WHAT THE TASK REQUIRES. Write the entries below as a two-column CSV with the header entry,answer and one row per entry. Put the entry's text and its answer each in a single quoted field, and replace any line breaks with spaces.

- - -

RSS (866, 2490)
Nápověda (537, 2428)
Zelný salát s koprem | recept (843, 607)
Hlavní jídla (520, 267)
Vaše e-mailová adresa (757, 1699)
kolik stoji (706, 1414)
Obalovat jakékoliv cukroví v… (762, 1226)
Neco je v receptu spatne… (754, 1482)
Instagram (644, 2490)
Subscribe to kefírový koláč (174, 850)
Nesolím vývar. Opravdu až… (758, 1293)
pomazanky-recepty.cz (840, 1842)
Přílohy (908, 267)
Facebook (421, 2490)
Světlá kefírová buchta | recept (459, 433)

- - -

SOLUTION BELOW.
entry,answer
"RSS","(866, 2490)"
"Nápověda","(537, 2428)"
"Zelný salát s koprem | recept","(843, 607)"
"Hlavní jídla","(520, 267)"
"Vaše e-mailová adresa","(757, 1699)"
"kolik stoji","(706, 1414)"
"Obalovat jakékoliv cukroví v…","(762, 1226)"
"Neco je v receptu spatne…","(754, 1482)"
"Instagram","(644, 2490)"
"Subscribe to kefírový koláč","(174, 850)"
"Nesolím vývar. Opravdu až…","(758, 1293)"
"pomazanky-recepty.cz","(840, 1842)"
"Přílohy","(908, 267)"
"Facebook","(421, 2490)"
"Světlá kefírová buchta | recept","(459, 433)"